Records for processing Start Marker

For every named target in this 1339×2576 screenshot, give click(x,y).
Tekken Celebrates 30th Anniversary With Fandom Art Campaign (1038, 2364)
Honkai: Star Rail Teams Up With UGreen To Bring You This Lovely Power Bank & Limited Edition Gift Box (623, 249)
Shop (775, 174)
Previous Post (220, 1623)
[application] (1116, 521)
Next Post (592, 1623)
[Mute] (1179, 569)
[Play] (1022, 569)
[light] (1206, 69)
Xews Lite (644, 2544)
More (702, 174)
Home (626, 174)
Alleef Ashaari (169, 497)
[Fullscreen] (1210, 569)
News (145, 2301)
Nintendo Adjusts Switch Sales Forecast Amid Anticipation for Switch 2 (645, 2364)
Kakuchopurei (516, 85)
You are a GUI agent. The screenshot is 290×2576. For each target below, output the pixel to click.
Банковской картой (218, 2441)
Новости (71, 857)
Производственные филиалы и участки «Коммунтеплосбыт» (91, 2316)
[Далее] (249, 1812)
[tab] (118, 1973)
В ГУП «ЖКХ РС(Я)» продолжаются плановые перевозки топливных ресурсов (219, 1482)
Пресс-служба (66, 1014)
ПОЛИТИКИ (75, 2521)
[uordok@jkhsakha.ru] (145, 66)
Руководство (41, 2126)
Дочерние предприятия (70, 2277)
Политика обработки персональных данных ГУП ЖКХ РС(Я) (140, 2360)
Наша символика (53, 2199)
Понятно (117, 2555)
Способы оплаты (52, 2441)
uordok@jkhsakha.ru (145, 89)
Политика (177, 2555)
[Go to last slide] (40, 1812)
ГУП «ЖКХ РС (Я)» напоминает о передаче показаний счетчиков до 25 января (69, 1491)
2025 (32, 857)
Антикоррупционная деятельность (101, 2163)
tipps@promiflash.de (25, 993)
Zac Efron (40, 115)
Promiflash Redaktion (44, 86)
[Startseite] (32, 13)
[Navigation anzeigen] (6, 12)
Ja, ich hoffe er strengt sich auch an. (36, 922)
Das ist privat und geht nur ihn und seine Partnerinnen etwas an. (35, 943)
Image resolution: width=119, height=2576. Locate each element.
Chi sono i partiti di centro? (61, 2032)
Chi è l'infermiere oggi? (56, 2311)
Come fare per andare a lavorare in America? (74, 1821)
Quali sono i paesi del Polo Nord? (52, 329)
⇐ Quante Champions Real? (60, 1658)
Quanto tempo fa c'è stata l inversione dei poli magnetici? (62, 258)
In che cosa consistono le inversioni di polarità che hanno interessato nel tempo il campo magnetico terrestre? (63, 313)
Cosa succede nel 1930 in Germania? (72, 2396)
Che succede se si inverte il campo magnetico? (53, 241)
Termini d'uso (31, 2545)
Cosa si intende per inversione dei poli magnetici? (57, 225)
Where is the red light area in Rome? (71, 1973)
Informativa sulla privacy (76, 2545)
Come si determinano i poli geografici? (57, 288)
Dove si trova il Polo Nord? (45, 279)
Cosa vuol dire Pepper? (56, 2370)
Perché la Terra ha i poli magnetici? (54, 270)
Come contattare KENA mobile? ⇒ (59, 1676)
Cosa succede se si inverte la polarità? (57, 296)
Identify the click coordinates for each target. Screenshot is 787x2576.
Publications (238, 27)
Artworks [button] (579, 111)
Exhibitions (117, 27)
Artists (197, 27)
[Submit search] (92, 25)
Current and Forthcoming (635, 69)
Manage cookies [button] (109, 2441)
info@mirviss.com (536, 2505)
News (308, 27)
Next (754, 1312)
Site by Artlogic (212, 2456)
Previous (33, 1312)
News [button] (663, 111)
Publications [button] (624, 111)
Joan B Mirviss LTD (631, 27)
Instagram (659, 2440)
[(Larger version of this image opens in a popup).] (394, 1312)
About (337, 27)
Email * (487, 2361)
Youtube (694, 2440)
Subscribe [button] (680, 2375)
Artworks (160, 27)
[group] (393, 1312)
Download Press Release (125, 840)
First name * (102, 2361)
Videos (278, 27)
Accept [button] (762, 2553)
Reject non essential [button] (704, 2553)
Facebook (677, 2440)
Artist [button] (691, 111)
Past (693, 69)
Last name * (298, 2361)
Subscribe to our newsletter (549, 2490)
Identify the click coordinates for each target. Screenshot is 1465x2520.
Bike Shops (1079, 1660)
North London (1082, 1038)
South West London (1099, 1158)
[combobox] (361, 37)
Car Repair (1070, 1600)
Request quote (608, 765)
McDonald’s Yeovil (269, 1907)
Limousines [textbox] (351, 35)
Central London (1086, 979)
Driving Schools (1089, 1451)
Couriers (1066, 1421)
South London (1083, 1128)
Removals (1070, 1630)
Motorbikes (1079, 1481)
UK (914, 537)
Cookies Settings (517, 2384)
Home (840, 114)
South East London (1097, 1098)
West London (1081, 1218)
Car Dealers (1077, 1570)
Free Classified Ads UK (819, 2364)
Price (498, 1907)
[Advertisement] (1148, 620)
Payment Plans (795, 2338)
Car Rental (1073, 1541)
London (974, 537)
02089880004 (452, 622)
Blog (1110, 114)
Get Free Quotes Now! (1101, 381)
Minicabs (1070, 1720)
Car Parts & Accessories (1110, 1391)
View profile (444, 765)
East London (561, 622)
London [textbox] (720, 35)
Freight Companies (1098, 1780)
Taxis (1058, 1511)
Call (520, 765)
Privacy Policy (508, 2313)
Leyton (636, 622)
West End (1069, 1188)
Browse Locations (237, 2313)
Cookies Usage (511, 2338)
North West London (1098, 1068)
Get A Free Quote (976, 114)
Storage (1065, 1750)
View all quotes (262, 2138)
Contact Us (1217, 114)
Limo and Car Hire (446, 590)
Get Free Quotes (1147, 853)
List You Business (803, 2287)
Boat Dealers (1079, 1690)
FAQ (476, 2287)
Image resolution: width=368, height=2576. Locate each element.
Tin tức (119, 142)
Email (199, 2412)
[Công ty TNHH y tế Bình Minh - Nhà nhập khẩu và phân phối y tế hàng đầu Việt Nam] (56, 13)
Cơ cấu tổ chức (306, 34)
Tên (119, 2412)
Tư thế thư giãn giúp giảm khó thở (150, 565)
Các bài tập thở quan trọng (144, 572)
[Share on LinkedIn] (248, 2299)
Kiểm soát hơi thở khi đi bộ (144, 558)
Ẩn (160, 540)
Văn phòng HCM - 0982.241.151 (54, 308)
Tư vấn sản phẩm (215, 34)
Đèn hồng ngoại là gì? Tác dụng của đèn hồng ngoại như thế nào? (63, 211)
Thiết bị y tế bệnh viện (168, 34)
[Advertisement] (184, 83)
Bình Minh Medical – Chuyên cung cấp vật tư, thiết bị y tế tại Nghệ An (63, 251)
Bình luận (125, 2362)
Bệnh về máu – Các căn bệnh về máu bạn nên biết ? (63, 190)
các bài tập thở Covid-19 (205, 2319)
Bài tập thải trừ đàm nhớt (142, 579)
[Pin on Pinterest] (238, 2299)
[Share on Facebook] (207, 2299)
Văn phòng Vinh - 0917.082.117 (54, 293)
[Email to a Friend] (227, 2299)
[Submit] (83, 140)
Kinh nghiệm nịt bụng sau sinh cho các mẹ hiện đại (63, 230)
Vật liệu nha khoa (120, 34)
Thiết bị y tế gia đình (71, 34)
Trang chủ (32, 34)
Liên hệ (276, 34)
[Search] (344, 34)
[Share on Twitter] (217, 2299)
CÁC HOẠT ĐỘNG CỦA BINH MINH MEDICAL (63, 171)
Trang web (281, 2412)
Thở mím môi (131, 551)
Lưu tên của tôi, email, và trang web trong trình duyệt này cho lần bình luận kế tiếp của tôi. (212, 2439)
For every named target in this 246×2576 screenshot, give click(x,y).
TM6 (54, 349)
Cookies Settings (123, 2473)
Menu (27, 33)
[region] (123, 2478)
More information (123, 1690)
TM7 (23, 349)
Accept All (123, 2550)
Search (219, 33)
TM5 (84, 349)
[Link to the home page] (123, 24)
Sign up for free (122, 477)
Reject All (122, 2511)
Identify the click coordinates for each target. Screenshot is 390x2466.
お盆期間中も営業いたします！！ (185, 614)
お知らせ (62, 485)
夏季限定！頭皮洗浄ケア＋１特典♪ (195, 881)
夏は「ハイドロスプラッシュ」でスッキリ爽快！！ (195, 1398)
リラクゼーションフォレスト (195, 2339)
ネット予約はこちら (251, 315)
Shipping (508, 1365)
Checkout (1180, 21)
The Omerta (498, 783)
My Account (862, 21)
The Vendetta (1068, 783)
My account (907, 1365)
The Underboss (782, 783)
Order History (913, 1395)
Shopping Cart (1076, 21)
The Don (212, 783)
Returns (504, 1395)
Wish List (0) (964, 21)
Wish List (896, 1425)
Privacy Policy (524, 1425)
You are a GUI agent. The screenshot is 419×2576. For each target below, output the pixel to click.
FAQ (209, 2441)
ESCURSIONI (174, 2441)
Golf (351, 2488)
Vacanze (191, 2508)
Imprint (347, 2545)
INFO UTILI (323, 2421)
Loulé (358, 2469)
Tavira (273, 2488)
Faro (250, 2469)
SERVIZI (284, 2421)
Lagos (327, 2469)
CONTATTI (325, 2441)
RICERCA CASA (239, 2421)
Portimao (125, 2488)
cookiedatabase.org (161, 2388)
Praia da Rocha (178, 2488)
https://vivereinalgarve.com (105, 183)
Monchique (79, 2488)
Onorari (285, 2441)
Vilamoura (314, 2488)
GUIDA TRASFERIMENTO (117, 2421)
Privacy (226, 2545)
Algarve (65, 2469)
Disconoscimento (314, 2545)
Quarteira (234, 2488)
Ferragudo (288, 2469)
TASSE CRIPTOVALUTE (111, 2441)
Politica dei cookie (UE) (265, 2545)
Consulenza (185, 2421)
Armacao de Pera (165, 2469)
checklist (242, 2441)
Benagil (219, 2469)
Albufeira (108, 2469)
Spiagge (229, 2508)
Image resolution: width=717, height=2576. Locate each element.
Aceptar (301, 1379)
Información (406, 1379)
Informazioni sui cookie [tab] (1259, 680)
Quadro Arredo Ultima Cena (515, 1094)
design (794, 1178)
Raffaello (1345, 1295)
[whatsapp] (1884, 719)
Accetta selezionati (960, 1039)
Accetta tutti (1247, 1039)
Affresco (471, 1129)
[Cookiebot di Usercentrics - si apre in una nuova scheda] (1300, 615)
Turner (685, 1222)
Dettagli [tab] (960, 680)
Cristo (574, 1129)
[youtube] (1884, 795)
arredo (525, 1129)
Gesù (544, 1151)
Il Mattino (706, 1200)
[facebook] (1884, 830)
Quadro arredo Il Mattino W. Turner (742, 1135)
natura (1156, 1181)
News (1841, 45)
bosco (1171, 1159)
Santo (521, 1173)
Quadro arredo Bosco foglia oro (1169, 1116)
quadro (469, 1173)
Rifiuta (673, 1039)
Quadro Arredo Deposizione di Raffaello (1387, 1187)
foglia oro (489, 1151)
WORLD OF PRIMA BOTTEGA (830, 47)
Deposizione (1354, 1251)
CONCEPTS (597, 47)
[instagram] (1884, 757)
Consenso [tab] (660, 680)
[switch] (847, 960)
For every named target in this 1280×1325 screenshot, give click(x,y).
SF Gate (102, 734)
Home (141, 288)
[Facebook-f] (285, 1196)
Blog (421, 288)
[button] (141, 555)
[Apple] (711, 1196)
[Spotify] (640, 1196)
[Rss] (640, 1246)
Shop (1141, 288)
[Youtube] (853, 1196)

Records for processing End Marker

** Task **
Starting with the line that contains "CONCEPTS (597, 47)", copy each line through the end of the data exactly, and leave out all earlier lines.

** Final answer **
CONCEPTS (597, 47)
[instagram] (1884, 757)
Consenso [tab] (660, 680)
[switch] (847, 960)
For every named target in this 1280×1325 screenshot, give click(x,y).
SF Gate (102, 734)
Home (141, 288)
[Facebook-f] (285, 1196)
Blog (421, 288)
[button] (141, 555)
[Apple] (711, 1196)
[Spotify] (640, 1196)
[Rss] (640, 1246)
Shop (1141, 288)
[Youtube] (853, 1196)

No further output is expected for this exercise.